About the meat for the BBQ

Auric

New Member
Joined
Jun 4, 2014
Messages
5
I have bought a few books about Power Pivot (Both written by Rob, Alexander, Ferrari, Russo) and I have to say they all lack a serious, extensive discussion on the subject of how to prepare the information on which the PP analysis will be based (Very little on this). We are always talking about 000s, millions of rows and what have you.....but those million rows about the info I need are not always available..... Say for a minute that the info is not as neatly prepared as I would wish.....What then??

Say I want to analyze murders occurring in a certain city, but I only have bits and pieces....How is it recommended to approach the problem? Shall I simply Google the info, use Power Query, etc. I would really like to read plenty about these kind of experience which ALL of us have had...

And that is my complaint....all these books about the analysis' potential of PP, which include very little about how to put together the info, is like talking about how to grill a perfect BBQ and prepare super sauces.....without having the meat to grill! I just want to know how experienced PP users have approach this problem..
 

Excel Facts

How to find 2nd largest value in a column?
MAX finds the largest value. =LARGE(A:A,2) will find the second largest. =SMALL(A:A,3) will find the third smallest
Amusing subject line, I totally assumed this post would be spam :)

I think the problem is that it is such a big "it depends". Both on what the source of your data is... and what tools you have at your disposal. Somebody with an IT dept running Oracle or SQL Server is different than a solo consultant with... notepad.exe.

Typically when folks want to analyze data in Power Pivot... they HAVE the data. And one of the great things about Power Pivot is that it *can* pull the data from multiple sources. If your murder data is in a CSV... you are pulling that into power pivot and get to work analyzing! If it needs some "massaging", then maybe Power Query is great for you, but maybe you instead need to write an SSIS package to pull it into a SQL Server... it depends :)

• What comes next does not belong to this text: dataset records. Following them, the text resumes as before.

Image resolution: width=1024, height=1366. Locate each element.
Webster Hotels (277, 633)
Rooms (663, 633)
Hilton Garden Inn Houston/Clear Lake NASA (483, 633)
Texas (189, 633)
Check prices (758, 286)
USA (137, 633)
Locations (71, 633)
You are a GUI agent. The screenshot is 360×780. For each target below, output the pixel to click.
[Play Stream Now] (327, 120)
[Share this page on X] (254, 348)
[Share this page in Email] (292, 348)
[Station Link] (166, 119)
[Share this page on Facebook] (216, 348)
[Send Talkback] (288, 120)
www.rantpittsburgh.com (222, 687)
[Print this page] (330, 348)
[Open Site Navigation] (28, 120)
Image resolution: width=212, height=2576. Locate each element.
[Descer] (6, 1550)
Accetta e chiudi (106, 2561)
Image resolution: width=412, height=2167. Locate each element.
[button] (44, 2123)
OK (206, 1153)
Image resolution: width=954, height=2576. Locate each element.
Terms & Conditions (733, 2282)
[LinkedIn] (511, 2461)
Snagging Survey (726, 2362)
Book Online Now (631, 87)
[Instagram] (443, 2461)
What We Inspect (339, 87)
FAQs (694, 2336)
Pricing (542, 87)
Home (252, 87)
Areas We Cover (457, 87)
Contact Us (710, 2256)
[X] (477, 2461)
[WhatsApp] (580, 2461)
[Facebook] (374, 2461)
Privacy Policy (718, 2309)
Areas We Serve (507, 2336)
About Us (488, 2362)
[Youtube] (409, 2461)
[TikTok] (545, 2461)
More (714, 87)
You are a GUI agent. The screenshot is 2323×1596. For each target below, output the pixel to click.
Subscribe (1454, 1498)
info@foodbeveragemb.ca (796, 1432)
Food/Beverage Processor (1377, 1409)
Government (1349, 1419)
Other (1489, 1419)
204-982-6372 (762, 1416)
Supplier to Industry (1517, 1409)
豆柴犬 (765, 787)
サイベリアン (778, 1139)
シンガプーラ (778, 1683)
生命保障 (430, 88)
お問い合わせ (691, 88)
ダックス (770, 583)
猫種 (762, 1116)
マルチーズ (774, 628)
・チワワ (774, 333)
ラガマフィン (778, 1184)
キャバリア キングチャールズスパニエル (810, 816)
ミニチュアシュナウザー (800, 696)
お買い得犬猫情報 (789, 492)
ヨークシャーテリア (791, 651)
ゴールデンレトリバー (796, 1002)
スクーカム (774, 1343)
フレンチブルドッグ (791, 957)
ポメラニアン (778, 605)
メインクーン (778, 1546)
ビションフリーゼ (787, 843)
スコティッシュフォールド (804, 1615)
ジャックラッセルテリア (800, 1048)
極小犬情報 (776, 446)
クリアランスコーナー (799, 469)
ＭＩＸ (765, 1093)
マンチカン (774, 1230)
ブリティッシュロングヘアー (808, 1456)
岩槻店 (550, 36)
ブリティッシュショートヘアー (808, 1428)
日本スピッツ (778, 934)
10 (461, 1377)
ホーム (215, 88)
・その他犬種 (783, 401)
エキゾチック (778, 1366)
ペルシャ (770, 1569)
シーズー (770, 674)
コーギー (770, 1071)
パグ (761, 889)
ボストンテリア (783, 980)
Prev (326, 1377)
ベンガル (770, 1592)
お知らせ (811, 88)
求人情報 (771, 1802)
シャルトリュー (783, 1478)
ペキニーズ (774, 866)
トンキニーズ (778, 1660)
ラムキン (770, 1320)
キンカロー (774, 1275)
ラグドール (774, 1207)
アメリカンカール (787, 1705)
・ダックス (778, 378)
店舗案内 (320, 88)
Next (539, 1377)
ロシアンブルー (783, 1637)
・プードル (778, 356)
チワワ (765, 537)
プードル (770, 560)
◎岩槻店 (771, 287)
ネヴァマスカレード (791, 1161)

I can tell you that whenever the data is in SQL, I am very, very happy.
 
Upvote 0
Hi scottsen, and thanks for you input!

Indeed, when you have the info....well, you have it and proceed to analyze it with PP...... Say you are a consultant Co and your client asks you to analyze certain info which they provide, in order to determine in which part of town they should open their first alligator meat hamburgers joint....well, you just do it using PP (and charge them accordingly:cool:); end of story. But think for a minute now that the same client now asks you to do the same job for him, with the difference that they don't have the info, they don't know what info is pertinent and they don't know where to look for it.....oh yeah, and they are ready to pay you a bundle for the job... Do you tell them, get lost and come back when you have all the info neatly prepared, exactly how I need it? Or, you use your creative powers to put together the info and then use PP to analyze it?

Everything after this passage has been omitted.